Work task
Which of the lines in the listing that follows hold "computer"? Pull each one out.
##########
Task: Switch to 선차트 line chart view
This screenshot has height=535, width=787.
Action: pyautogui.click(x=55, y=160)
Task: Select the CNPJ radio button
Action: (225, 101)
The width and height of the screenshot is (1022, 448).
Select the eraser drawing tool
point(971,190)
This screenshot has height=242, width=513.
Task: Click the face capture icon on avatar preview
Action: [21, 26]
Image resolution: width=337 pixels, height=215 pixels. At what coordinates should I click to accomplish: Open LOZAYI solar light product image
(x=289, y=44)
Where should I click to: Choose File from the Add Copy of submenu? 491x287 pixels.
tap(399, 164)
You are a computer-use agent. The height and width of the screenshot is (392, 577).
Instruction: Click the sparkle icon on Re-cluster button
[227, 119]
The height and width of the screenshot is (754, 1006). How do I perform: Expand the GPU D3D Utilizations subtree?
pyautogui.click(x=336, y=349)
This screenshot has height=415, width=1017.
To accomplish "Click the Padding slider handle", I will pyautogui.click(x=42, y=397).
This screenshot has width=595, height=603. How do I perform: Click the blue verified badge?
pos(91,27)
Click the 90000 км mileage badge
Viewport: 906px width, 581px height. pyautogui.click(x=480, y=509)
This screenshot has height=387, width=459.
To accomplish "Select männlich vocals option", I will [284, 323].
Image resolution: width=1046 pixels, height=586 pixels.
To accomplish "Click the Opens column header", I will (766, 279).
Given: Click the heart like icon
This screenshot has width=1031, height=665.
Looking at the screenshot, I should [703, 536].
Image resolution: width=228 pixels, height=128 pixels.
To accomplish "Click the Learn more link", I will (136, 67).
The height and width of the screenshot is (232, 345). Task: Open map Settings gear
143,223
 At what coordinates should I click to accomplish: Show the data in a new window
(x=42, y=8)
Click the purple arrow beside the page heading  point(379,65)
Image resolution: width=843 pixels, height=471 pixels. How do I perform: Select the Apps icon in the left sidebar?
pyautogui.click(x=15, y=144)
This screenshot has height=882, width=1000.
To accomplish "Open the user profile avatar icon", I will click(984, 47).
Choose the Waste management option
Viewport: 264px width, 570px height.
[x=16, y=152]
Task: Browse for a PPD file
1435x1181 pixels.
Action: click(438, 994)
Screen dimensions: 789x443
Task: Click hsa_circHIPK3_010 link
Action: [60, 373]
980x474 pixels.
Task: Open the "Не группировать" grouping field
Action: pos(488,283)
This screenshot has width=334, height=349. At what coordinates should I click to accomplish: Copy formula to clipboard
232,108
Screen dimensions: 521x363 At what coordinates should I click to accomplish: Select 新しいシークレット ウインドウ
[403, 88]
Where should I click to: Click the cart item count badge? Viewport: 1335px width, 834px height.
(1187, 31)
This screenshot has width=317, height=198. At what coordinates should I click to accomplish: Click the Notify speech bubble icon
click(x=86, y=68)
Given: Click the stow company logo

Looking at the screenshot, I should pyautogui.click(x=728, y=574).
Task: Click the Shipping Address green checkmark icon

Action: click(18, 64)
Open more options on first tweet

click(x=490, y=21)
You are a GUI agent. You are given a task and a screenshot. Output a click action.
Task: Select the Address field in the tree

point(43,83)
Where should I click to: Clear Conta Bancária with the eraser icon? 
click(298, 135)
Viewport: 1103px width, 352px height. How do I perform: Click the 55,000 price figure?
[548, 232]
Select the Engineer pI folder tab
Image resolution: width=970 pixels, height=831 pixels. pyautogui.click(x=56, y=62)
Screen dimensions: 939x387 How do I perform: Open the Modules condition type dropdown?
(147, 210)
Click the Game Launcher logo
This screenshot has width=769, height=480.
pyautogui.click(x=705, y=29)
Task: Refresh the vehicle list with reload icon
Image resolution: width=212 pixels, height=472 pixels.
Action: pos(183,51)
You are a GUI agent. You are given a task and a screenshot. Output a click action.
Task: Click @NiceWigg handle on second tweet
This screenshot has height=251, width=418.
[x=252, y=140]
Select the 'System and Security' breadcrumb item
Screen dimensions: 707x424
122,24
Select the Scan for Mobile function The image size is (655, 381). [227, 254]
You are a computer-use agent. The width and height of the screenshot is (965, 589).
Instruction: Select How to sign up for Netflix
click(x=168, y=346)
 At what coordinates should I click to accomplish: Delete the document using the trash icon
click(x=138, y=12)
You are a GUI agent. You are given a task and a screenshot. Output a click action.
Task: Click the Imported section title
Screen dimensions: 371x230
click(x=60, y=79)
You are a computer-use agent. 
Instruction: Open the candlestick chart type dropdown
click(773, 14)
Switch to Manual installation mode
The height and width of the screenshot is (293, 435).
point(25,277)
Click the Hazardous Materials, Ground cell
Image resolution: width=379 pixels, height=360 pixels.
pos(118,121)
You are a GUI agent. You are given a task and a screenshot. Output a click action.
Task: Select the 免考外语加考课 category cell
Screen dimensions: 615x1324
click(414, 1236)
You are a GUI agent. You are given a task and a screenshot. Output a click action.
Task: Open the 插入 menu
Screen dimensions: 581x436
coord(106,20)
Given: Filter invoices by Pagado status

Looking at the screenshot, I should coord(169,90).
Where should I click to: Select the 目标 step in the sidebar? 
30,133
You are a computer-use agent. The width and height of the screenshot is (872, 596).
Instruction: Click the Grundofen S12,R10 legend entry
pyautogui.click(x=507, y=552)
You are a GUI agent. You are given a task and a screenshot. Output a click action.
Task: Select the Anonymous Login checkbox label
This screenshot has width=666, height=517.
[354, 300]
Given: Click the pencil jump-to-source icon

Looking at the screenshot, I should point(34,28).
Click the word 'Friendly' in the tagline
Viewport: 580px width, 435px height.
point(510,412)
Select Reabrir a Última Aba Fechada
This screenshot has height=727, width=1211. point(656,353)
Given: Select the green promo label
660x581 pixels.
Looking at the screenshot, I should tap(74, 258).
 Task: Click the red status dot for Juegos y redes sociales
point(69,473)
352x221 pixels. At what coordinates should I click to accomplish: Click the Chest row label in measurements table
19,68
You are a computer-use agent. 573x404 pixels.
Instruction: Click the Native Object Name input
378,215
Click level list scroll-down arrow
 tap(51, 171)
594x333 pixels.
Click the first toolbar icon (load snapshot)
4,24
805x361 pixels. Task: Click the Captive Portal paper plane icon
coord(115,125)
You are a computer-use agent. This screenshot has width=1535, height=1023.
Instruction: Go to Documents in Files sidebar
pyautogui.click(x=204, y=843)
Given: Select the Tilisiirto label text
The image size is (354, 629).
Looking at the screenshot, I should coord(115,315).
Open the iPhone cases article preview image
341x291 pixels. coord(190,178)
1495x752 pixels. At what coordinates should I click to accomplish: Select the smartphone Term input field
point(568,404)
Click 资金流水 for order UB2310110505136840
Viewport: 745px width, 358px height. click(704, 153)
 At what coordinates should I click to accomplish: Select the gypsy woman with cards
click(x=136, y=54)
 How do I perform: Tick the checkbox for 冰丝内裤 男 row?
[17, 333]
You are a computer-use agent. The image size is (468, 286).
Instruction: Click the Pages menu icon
##########
Answer space
You are a computer-use agent. The height and width of the screenshot is (392, 577).
You are a computer-use agent. The width and height of the screenshot is (965, 589).
You are a computer-use agent. 
You are a computer-use agent. The width and height of the screenshot is (872, 596).
You are a computer-use agent. 573x404 pixels.
You are a computer-use agent. This screenshot has width=1535, height=1023.
You are a computer-use agent. The image size is (468, 286).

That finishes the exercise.